The Company will retain the personal data provided by the Data Owner during the period required by the above-mentioned processing purposes.

In addition to this, in case of any dispute arising between the Company and the Data Owner, the Company may retain personal data during the statute of limitations specified in the relevant legislation and restricted with the purpose of the realization of its defences required within the scope of the dispute.

What are the Precautions and Undertakings Regarding Data Security?

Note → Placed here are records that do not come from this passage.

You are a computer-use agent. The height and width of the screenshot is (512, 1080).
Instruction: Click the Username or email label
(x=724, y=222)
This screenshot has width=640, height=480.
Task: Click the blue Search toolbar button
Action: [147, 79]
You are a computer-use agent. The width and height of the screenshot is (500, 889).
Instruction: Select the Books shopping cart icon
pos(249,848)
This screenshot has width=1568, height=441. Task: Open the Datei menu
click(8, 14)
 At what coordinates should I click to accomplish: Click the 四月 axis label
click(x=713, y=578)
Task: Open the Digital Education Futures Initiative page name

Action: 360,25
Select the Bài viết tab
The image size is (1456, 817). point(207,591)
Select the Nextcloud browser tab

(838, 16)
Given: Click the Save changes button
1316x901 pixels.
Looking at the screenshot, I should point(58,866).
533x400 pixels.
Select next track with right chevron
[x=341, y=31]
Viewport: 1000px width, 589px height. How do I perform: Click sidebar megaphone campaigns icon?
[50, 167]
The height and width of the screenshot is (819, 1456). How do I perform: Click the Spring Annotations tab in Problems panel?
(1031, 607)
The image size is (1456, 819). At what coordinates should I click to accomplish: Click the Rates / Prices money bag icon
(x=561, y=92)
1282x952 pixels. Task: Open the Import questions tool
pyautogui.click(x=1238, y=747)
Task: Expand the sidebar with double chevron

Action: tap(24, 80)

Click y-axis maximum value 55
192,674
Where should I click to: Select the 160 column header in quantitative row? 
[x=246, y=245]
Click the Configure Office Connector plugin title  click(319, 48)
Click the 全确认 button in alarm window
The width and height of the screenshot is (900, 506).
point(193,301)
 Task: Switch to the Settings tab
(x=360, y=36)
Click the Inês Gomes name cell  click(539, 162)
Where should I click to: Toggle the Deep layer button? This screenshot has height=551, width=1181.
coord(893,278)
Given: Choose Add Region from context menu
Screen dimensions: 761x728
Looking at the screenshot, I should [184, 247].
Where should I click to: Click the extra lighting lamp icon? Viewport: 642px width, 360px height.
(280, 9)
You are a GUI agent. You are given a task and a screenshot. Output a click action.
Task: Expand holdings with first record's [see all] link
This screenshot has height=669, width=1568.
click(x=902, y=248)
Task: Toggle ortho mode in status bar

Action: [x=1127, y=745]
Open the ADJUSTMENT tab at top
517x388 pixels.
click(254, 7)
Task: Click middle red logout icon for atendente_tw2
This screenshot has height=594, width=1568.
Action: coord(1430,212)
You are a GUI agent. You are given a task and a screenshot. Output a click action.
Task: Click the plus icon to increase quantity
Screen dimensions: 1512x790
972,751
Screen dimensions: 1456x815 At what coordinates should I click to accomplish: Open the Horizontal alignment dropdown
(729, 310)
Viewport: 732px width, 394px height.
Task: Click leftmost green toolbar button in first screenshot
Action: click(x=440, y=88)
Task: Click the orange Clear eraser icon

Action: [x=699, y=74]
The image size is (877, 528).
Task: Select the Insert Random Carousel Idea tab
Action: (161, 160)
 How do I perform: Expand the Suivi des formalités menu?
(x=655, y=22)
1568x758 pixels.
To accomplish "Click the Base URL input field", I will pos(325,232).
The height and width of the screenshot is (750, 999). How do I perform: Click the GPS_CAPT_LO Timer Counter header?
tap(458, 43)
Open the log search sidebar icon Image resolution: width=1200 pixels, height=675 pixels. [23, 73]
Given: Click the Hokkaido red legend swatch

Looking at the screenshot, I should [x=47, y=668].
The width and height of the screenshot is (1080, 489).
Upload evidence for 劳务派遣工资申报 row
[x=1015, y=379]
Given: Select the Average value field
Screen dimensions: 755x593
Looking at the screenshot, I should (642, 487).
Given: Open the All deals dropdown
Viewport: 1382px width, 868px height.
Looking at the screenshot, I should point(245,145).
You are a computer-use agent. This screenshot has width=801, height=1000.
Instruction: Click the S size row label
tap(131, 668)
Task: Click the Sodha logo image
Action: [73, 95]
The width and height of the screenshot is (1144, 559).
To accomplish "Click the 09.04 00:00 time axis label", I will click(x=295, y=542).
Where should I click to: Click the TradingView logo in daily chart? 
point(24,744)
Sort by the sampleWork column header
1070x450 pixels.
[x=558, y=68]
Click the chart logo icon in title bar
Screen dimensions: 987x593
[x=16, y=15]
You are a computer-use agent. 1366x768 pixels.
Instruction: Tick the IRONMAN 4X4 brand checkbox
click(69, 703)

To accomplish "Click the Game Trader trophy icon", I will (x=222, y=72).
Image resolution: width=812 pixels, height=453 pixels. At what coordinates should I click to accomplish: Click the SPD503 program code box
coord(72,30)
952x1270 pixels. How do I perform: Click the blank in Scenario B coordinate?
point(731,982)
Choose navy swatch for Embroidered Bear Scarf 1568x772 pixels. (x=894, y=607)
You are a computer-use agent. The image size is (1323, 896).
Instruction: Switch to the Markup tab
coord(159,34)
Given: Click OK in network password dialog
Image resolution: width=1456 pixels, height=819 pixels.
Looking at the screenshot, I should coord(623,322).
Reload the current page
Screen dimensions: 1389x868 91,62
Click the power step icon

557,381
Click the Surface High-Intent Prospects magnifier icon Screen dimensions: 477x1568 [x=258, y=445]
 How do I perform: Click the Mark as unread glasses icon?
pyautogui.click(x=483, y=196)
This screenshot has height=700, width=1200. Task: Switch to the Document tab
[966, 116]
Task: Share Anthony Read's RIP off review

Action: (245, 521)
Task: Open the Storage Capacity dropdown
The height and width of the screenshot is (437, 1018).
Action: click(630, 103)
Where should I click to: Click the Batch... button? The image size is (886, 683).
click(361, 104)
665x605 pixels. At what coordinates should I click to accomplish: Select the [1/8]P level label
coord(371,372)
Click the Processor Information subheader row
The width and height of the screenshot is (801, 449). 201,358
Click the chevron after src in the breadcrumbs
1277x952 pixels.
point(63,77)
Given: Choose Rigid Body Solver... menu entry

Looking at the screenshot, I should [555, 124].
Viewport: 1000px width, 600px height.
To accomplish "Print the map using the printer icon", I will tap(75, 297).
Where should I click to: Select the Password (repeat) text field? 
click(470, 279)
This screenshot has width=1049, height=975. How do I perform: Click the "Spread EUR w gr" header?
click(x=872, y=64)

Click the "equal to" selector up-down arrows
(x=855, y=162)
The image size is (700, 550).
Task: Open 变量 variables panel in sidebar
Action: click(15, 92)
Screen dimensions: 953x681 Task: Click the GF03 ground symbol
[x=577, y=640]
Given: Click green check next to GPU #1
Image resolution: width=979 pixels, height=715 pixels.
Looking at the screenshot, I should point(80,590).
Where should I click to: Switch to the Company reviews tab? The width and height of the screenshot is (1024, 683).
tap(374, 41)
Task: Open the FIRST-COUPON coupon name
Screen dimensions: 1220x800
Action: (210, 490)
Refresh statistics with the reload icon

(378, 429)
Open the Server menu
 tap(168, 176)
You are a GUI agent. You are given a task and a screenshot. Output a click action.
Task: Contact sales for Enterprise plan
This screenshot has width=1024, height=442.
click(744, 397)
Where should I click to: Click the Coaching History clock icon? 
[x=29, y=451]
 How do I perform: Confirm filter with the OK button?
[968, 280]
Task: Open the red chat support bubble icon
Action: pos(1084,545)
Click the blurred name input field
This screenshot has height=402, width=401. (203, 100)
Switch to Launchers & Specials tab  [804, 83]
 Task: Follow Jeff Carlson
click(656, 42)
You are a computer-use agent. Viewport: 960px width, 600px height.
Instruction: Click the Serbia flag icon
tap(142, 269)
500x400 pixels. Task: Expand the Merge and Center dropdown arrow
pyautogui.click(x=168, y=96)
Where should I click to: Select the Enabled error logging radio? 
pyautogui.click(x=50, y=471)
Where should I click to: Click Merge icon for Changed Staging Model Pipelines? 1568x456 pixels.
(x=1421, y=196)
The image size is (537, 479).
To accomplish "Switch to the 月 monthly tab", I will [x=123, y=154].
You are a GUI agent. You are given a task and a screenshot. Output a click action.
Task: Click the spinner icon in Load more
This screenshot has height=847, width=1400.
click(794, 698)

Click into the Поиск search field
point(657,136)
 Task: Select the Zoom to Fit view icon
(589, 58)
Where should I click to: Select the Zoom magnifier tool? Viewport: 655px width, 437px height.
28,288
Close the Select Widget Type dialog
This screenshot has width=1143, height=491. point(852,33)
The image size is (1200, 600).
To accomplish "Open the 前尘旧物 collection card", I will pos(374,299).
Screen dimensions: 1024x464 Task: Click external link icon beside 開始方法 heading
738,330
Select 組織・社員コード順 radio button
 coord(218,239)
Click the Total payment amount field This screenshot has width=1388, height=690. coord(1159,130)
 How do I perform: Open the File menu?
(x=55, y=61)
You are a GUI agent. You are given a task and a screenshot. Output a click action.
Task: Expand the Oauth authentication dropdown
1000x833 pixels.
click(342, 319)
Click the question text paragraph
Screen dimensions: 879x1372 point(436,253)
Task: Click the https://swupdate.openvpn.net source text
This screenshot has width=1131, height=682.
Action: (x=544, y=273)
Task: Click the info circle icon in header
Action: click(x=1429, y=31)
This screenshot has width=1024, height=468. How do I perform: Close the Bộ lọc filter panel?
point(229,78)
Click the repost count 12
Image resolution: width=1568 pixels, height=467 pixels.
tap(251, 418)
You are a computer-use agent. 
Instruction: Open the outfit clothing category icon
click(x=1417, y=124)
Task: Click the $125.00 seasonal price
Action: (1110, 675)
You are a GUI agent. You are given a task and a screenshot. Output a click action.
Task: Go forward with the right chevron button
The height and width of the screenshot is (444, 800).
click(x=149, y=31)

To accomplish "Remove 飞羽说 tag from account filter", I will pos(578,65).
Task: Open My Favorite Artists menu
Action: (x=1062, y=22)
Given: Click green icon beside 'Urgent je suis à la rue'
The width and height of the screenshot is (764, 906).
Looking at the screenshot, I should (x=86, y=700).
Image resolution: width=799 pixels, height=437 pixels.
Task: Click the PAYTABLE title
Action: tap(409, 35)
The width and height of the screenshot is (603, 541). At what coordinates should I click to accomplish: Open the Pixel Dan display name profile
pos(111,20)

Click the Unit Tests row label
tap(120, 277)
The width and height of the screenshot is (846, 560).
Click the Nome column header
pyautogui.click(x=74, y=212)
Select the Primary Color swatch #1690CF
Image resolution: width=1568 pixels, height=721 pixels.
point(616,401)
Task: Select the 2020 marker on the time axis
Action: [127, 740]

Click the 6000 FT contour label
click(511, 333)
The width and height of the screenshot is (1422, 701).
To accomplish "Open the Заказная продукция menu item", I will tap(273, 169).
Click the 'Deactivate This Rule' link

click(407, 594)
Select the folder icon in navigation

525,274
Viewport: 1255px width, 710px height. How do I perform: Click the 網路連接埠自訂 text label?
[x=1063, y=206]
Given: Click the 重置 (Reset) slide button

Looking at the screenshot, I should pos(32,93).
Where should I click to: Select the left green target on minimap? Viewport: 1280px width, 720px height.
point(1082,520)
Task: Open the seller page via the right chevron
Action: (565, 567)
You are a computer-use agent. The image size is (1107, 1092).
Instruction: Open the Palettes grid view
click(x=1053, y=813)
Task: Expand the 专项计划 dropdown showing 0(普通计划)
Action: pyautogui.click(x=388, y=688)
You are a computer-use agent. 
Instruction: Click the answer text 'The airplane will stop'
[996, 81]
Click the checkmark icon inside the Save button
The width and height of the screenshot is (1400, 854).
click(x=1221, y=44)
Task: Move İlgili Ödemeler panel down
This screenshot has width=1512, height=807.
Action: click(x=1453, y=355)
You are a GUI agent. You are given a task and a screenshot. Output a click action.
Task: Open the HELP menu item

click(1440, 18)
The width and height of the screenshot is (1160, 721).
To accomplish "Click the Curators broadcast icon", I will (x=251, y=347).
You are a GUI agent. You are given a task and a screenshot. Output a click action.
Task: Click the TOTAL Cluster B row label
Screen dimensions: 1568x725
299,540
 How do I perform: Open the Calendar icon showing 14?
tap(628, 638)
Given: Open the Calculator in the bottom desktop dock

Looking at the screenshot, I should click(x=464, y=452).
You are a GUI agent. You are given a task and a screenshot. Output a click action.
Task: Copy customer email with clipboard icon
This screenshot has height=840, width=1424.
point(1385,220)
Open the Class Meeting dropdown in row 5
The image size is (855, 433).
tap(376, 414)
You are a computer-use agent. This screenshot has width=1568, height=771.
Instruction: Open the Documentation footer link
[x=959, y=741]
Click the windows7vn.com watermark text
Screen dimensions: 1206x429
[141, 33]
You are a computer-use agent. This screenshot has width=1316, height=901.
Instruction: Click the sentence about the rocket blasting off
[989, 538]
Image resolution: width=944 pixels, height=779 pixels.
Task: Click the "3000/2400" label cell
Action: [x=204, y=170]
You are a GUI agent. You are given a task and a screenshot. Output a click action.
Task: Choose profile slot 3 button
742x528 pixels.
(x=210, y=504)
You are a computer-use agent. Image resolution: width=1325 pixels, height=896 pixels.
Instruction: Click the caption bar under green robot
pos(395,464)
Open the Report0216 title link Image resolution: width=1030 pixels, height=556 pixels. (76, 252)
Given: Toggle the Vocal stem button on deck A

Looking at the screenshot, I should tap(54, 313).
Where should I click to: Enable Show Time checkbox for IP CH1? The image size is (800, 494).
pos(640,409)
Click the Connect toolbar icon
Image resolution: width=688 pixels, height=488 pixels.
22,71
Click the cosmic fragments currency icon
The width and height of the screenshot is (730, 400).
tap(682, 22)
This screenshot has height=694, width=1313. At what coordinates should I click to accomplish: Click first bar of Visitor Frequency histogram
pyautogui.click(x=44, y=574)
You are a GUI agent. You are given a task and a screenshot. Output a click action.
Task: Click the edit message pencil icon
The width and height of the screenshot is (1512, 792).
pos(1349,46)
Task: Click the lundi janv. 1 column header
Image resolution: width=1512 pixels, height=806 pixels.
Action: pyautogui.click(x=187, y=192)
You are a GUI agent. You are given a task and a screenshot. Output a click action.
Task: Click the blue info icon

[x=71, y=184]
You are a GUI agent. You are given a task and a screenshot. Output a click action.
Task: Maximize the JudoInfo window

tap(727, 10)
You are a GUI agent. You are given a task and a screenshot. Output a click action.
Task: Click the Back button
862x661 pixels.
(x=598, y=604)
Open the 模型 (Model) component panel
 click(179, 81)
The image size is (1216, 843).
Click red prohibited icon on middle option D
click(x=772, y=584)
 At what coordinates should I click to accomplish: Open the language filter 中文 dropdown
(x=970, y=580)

The Company undertakes to take the necessary technical and administrative measures and to perform required audits to ensure the appropriate level of security, for the purpose of ensuring

  • that the personal data is not illegally processed,
  • that the personal data is not illegally accessed and
  • that the personal data is retained,

within the conditions set out in the relevant legislation or expressed in this Privacy Policy.

The Company shall not disclose the personal data that it has obtained about the Data Owner to anyone else in violation of the provisions of this Privacy Policy and the PPD Law and shall not use it other than processing purpose.

If a link is provided to other applications on the Website, the Company takes no responsibility regarding the Privacy policies and contents of these applications.

Cookies

Our Company uses technology called cookies in order for you to make the most efficient use of our Website and to improve your user experience. If you do not prefer using Cookies, you can delete or prevent Cookies from your browser settings. However, we would like to remind you that this may affect your use of our Website.

Unless you change your Cookie settings from your browser, it is assumed that you accept the use of cookies on this Website.

Changes to the Privacy Policy

The Company may make changes to the provisions of Privacy Policy any time. The present Privacy Policy takes effect on the date that it is submitted to the Data Owner by any means.